Im TV: Kerner trifft Schumacher Der Anti-Boris-Becker

Zum 40. Geburtstag: Johannes B. Kerner besucht Michael Schumacher auf der Ranch seiner Frau, reitet, schleudert und spricht mit ihm über Corinna.

Von Christopher Keil

Es ist nicht sehr wagemutig anzunehmen, dass der Rennfahrer Michael Schumacher, wäre er nicht sieben Mal Weltmeister in der Formel 1 und damit sehr reich geworden, eine Kartbahn in Kerpen betreiben und dort möglicherweise genauso glücklich sein würde, wie er das offenbar auf seinen Besitztümern in der Schweiz ist.

Die Herren erscheinen im feinen Zwirn, beim Tier ist die Haarfarbe entscheidend.

(Foto: Foto: dpa)

Schumacher hat, sagt er, keine Träume. Er habe das Glück gehabt, seine Frau Corinna kennenzulernen, mit ihr eine Familie zu gründen, eine Handvoll Freunde zu kennen. 2008 war er sogar mit einem Wal tauchen, einem Walhai, eskortiert von einem Tauchlehrer - und natürlich Corinna.

Woher man das weiß? Von Johannes B. Kerner, der Schumacher für Kerner auf dessen Ranch - die streng genommen die Ranch von Schumachers Frau ist - bei Genf besuchte, dort ein Studio in einem Pferdestall einrichten ließ und eine Stunde lang aushorchte. Der 40. Geburtstag des Mannes, der noch immer gerne Schumi heißt, weil er Schumi als sympathischen Namen begreift, schenkte ihm den Anlass.

Bevor es sich beide im Landhausdekor und in cognacfarbenen Sesseln bequem machen, reiten sie das Grundstück ab.

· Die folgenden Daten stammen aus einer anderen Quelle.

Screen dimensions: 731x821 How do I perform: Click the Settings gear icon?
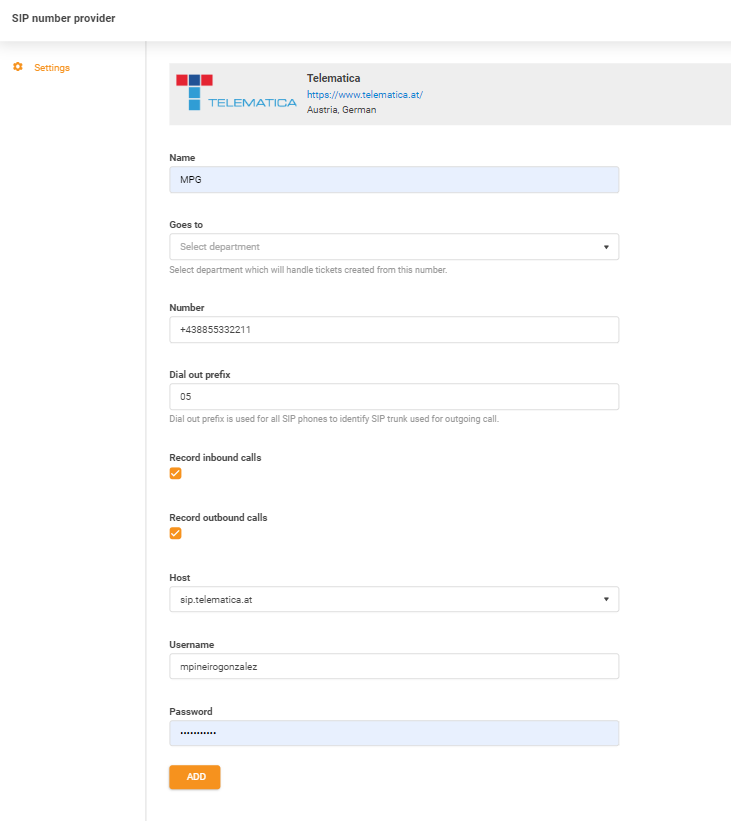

Anfänglich mit einem Mini-Traktor, den Schumacher gekonnt, Kerner wenigstens unfallfrei zum Schleudern bringt, anschließend hoch zu Roß. Wobei Kerner auf einen Fuchs steigen soll, "deiner Haarfarbe entsprechend", wie Schumacher erklärt.

Der Unauffällige

Von allen, die als Sportler in der Bundesrepublik so viel erreicht haben, dass sie auch international anerkannt, also Stars wurden, ist Schumacher der am wenigsten Auffällige. Die Geburtstagstalkshow machte zweierlei deutlich: Zum einen kann man sich dem Klatsch sehr wohl entziehen, wenn man konsequent aufs Private und nicht auf private PR setzt. Zum anderen wurde Michael Schumacher von der von Helmut Kohl regierten Achtziger-Jahre-BRD fürs Leben geprägt: Familie, Ordnung, Gottgläubigkeit ohne Kirchgang.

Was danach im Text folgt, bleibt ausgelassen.